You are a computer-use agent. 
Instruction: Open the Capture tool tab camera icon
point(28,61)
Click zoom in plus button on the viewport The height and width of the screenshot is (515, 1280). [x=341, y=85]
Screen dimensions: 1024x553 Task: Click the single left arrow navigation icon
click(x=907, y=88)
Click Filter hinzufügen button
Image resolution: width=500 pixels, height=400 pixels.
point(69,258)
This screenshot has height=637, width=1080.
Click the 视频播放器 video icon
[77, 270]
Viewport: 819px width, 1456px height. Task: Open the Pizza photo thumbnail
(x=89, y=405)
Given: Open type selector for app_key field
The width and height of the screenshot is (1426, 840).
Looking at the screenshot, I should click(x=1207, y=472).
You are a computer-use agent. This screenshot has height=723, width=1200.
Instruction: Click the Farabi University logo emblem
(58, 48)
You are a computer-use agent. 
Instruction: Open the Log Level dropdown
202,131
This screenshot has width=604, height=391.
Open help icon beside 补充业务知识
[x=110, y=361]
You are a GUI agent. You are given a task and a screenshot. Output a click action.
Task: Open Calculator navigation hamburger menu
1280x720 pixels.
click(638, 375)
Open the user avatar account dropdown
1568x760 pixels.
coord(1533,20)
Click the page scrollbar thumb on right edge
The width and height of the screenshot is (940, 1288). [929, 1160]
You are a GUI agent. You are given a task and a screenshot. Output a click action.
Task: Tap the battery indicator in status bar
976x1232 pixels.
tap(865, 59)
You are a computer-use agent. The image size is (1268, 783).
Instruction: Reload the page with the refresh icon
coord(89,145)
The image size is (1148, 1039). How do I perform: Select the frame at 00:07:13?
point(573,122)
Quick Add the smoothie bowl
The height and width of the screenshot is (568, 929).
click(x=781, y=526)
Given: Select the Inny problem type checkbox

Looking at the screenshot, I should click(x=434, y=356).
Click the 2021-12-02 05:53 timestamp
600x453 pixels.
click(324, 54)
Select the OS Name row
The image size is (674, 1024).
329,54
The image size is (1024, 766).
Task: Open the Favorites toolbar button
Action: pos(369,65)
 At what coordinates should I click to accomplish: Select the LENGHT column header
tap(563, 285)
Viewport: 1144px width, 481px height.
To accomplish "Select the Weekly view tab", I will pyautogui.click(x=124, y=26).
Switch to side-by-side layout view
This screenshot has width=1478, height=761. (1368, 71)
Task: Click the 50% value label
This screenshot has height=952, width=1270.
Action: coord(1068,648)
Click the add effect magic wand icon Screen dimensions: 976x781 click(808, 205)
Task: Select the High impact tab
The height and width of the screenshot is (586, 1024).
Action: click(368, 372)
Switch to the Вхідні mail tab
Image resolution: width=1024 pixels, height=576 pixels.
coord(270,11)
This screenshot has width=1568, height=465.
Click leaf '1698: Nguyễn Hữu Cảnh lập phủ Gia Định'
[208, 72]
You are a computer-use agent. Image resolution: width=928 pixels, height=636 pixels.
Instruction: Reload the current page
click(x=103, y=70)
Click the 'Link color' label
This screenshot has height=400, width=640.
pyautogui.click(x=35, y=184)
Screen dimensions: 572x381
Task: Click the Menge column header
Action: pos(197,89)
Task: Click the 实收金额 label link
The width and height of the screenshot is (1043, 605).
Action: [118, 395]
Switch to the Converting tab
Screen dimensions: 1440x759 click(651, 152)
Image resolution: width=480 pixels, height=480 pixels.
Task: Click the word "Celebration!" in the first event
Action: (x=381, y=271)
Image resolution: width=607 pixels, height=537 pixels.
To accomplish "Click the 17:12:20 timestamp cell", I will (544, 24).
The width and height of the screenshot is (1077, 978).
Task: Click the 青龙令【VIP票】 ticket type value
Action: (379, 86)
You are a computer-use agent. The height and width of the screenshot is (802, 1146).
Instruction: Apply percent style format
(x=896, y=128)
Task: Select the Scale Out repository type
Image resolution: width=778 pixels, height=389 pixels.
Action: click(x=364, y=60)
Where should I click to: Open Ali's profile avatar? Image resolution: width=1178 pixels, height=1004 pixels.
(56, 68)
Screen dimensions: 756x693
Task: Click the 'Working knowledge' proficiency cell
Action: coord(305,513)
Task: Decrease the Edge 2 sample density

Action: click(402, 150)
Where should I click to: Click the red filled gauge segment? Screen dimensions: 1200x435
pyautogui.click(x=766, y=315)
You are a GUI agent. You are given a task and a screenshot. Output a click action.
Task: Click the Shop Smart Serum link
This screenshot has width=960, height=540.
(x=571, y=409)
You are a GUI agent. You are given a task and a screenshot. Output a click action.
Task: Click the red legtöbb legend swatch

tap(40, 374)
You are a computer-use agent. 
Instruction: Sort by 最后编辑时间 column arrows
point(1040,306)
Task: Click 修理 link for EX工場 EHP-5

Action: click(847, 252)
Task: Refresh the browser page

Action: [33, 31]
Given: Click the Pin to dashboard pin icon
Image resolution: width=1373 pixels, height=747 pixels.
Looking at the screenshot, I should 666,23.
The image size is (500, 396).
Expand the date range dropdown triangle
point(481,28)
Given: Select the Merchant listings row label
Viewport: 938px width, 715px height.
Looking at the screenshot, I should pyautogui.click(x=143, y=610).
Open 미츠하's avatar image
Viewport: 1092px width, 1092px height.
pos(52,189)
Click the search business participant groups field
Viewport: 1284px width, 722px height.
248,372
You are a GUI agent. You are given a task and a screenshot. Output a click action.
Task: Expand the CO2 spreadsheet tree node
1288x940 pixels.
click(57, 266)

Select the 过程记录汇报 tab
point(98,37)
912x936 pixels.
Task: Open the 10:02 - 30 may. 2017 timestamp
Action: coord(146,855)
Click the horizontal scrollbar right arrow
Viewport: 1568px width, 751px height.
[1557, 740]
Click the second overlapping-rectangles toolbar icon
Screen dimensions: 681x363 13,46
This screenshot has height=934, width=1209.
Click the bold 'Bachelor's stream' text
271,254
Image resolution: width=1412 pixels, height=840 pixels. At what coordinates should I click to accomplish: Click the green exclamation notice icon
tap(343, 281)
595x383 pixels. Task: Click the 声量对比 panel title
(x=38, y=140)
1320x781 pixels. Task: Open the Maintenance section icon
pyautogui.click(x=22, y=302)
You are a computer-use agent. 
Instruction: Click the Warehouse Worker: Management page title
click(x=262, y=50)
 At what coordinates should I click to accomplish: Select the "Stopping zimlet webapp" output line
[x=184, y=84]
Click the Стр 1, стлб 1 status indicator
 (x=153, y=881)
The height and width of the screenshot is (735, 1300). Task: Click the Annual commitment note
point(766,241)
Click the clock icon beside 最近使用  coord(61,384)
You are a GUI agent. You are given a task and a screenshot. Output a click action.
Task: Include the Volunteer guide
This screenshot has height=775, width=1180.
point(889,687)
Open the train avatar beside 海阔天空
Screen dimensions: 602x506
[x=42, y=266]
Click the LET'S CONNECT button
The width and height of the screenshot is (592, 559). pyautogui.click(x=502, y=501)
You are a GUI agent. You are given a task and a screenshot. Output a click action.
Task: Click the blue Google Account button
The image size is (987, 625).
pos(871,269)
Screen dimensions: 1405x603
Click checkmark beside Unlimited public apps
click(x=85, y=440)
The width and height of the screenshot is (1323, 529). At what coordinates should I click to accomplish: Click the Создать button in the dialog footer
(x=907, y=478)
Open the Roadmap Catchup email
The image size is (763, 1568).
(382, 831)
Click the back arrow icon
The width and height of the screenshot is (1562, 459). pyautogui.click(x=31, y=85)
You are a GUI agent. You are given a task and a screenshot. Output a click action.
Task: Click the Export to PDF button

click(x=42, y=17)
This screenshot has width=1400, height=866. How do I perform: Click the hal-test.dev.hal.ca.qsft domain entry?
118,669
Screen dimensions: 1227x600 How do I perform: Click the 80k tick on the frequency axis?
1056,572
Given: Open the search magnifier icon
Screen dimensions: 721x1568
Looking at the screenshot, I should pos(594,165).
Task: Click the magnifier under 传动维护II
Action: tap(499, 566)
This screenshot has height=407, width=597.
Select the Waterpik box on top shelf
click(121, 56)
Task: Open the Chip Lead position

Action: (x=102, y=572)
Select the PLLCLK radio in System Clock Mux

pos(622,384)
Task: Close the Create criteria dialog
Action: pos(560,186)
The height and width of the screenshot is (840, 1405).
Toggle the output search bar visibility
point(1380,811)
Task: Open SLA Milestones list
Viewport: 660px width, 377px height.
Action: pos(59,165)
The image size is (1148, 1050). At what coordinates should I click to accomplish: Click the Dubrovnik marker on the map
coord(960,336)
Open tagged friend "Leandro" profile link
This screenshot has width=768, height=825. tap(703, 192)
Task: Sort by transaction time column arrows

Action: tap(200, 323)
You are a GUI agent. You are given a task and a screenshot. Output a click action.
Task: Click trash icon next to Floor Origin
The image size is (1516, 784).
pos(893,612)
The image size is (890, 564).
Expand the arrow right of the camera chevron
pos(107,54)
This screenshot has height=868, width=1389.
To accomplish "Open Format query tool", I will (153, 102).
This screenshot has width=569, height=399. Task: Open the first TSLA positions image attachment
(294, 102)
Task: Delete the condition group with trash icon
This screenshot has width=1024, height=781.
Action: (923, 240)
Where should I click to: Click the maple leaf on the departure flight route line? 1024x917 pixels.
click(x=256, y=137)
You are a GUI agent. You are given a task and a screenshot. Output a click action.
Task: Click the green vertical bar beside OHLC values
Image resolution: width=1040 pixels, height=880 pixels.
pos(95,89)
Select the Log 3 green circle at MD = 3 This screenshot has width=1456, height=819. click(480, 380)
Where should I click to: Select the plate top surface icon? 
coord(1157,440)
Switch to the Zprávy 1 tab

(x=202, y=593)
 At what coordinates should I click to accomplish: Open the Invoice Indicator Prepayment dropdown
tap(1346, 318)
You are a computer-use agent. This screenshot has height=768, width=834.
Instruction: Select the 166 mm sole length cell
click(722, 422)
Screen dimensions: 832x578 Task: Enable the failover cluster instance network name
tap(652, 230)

____________________

Filter the entries down to the lines that include the string "field".

Given: Open type selector for app_key field
Click the search business participant groups field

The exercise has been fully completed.